Pedido =
Com base no texto citado abaixo, responda a cada pergunta:
(a) Em que ano sofreu a Igreja de São Domingos o incêndio cujas marcas ainda conserva?
(b) Em que ano começou na cidade o massacre dos judeus referido no texto?
(c) Que meios de transporte usava a família nas viagens para o Algarve?

"...quando conto a minha história me misturo, mulato não de raças, mas de existências.” (Mia Couto, Vozes Anoitecidas)
quarta-feira, 28 de junho de 2017
Um virar da esquina pouco provável: a Igreja de São Domingos em Lisboa
O que escrever sobre Lisboa que ainda não tenha sido
dito? Provavelmente nada! Visitamos, revisitamos e reinventamos a cidade todas
as vezes que olhamos para ela! Ela é sempre diferente aos olhos do/a visitante
mais atento. O que a torna fascinante. E é nesse momento, em que olhamos para a
cidade com olhos de quem procura, que encontramos “pequenos” pormenores que a
cidade esconde, como é o caso da Igreja de São Domingos. Quem a conhece? Provavelmente
poucas pessoas, apesar de ficar mesmo ao lado do Rossio e do bar da “Ginginha”.
Um acaso, chamado curiosidade, fez-me entrar, há
poucos anos, na Igreja de São Domingos. Entrei na certeza que iria encontrar
uma igreja como as outras, sumptuosa na talha
dourada e acompanhada por imagens e pinturas valiosas. Mas não.
Lembro-me de ter tido um choque visual, seguido de uma grande comoção. A sensação
foi a de estar a entrar numa espécie de cenário de guerra, isto porque a igreja
conserva, no seu interior, as marcas de um violento
incêndio que sofreu em 1959 e que fez com que a igreja estivesse
fechada até 1994. A pedra queimada parece chorar silenciosamente... não sei se
os pecados dos/as crentes ou os da própria Igreja.
Reza a história que foi na Igreja
de São Domingos que começou o massacre dos judeus na cidade, em 1506. Durante
três dias, homens, mulheres e crianças foram torturados/as e queimados/as em
fogueiras, bem junto à Igreja. Talvez por isso, hoje, bem perto da praça da
Igreja, possamos ler, num muro: "Lisboa, Cidade da Tolerância". Talvez
por isso, quase como por ironia do destino, este seja um lugar feito de
diversidades multiculturais. Um lugar de passagem onde, talvez, alguém repare
nas palavras.
quarta-feira, 21 de junho de 2017
Os 'algarves' da minha vida
Desde pequena, o Algarve sempre foi o destino de férias da família. Lembro-me com saudades das viagens... viagens longas, como era a distância! Primeiro de comboio, depois de carro. Viagens inesquecíveis, onde só a criatividade de se ser criança conseguia sobrepor-se a viagens de carro sem ar condicionado pelas nacionais povoadas de um qualquer Agosto. Todos os anos rumávamos de norte a sul, como milhares de outros/as portugueses/as. Era a garantia certa de umas boas férias de praia. Conheci o Algarve de lés-a-lés, mas era na confusão e na animação de Portimão, Albufeira, Vila Moura ou Armação de Pêra que gostávamos de estar. Os dias e as noites fundiam-se com a água salgada do mar, o calor do sol, as festas, os sunsets, os drinks e os ice-creams. Sim, já na altura precisávamos de falar inglês para nos safarmos ☺ Depois crescemos... (pensamos nós!!) e começamos a querer passar férias com os nossos amigos e amigas. Nesse momento deixei de ir para o Algarve com os meus pais... não porque não gostasse, mas porque crescemos (pensamos nós!!). Juntou-se a isto a sensação de que o Algarve já não era para os “seus” mas para os “outros”. E rapidamente tornei-me “outra” noutras terras.

Entradas extraídas =
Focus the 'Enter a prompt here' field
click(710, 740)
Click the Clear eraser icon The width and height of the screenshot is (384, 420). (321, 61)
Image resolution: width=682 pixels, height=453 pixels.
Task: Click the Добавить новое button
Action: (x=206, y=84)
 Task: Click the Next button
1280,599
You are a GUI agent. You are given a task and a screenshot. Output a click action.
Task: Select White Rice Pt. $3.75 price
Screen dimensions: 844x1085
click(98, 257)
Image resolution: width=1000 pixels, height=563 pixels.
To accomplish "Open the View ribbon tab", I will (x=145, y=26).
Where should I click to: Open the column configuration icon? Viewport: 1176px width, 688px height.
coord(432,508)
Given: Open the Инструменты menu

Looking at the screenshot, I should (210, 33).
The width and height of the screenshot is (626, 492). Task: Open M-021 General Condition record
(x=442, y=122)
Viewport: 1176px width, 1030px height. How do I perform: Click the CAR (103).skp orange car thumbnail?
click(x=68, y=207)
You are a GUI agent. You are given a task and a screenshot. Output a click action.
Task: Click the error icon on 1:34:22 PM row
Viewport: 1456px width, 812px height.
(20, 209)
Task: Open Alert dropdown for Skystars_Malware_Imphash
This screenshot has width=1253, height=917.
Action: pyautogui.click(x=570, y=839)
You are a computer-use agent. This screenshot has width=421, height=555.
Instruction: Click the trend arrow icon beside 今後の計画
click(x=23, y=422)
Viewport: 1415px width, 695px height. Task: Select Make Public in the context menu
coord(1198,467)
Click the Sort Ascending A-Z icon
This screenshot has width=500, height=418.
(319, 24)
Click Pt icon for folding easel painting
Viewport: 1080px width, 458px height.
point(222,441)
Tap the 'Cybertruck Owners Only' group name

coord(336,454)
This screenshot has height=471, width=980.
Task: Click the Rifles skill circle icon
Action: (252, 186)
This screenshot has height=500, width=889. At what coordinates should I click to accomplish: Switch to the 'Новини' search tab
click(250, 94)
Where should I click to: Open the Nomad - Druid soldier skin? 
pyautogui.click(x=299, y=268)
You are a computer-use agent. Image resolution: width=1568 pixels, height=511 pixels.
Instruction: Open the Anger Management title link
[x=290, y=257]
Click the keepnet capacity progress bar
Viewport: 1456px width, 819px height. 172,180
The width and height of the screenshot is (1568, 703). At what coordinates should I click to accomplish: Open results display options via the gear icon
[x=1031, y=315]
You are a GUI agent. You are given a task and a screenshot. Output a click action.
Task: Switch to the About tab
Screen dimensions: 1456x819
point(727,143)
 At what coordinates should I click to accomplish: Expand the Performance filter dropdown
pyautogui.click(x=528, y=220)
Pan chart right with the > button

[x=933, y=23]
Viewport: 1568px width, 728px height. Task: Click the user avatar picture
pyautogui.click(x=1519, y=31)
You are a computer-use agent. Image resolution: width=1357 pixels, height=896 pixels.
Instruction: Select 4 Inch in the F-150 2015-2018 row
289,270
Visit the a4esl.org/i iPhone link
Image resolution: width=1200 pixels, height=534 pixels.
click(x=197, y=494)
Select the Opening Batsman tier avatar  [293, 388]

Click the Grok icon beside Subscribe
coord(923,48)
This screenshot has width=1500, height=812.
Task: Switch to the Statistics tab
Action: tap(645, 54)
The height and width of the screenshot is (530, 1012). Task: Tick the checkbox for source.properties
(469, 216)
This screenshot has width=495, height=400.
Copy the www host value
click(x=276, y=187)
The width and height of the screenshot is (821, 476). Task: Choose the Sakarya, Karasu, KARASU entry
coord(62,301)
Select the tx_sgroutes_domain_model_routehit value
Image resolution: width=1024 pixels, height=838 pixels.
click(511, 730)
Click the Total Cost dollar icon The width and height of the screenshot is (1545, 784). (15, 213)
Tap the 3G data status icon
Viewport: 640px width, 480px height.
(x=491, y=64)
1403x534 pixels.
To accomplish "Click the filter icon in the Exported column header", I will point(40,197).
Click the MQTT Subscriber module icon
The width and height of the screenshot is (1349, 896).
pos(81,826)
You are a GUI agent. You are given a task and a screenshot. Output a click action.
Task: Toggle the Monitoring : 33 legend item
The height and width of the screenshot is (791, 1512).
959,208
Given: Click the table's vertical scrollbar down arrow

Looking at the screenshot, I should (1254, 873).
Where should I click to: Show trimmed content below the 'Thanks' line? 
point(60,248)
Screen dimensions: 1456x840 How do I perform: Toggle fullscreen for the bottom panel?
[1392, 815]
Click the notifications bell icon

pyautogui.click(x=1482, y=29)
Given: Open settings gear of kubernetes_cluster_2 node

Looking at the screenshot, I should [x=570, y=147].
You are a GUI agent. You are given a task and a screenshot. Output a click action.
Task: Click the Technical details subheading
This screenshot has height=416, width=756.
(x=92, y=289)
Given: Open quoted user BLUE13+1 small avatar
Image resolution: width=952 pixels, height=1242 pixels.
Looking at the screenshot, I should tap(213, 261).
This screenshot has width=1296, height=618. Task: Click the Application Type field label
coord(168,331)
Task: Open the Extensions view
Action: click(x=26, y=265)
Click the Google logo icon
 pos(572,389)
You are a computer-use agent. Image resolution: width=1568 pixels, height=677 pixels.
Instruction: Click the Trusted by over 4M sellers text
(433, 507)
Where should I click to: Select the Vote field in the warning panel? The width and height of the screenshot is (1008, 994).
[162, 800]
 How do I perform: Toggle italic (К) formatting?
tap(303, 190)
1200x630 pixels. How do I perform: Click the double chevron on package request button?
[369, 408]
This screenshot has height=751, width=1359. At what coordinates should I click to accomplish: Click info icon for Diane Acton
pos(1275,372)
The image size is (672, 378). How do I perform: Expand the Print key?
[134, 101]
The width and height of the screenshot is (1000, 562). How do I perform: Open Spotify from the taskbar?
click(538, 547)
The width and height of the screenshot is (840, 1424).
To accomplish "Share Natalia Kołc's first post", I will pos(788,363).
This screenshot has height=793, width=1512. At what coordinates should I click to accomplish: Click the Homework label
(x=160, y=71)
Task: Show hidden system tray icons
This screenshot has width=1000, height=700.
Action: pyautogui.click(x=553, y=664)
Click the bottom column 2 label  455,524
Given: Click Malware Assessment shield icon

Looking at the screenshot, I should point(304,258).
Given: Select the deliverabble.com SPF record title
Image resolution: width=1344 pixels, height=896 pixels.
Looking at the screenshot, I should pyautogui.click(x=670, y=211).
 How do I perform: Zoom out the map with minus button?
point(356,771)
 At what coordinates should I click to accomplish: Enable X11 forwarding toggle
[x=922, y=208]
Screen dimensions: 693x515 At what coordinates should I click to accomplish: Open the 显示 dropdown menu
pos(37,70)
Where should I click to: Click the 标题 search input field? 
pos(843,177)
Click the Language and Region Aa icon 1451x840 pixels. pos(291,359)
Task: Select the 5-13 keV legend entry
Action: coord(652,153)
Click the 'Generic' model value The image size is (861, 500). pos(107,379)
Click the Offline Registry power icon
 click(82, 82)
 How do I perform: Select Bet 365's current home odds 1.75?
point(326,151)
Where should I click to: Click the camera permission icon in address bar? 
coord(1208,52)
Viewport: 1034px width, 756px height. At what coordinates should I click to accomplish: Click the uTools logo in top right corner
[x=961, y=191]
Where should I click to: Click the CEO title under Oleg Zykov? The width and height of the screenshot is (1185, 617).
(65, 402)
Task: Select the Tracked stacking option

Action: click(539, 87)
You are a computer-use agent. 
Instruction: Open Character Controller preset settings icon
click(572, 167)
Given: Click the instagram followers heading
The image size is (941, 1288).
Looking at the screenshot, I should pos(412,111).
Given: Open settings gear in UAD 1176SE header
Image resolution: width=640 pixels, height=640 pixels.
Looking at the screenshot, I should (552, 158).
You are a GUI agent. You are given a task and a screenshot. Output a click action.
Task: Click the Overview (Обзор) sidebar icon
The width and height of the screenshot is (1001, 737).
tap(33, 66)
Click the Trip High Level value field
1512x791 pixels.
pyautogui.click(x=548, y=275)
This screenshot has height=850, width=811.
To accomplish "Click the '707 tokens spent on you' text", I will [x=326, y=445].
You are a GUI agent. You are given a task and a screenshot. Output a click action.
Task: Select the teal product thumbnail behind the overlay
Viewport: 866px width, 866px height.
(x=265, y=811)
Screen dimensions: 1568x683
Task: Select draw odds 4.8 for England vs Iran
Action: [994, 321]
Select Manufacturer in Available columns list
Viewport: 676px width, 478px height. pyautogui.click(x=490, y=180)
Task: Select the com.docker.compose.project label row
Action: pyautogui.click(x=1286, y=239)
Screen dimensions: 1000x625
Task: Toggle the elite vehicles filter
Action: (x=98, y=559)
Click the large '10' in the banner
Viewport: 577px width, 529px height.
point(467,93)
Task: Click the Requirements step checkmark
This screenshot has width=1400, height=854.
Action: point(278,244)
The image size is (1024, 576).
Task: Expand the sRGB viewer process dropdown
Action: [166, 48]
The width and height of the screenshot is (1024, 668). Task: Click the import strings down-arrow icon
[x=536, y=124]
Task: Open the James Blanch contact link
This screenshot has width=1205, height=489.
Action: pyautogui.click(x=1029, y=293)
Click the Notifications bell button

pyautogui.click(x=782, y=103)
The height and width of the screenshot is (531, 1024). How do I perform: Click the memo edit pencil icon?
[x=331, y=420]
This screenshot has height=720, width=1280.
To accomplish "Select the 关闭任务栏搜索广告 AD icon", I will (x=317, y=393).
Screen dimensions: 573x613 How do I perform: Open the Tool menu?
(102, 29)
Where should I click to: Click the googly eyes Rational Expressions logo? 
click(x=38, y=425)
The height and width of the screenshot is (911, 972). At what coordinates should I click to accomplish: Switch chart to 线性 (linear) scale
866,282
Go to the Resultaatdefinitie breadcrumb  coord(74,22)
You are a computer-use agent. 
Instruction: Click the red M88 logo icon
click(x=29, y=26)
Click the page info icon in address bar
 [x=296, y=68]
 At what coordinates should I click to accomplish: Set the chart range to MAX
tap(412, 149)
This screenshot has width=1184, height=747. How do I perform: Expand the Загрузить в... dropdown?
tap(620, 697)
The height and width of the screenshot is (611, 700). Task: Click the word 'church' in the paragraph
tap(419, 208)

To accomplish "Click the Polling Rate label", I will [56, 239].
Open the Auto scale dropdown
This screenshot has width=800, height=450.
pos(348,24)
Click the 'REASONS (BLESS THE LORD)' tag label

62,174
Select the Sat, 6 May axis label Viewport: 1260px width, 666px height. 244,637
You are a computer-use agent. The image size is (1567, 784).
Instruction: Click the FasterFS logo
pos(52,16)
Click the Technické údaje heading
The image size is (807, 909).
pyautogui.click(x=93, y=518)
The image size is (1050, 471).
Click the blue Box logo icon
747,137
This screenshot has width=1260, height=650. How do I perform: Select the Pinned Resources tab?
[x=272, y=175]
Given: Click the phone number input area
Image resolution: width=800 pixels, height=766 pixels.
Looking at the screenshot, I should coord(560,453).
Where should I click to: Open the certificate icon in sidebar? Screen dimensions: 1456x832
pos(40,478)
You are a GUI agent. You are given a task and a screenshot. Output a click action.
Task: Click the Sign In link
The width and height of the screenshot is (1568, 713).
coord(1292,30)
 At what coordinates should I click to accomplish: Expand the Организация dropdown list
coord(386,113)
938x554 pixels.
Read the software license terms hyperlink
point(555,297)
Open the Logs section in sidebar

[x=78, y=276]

Resposta esperada =
(a) Em 1959.
(b) Em 1506.
(c) Primeiro o comboio, depois o carro.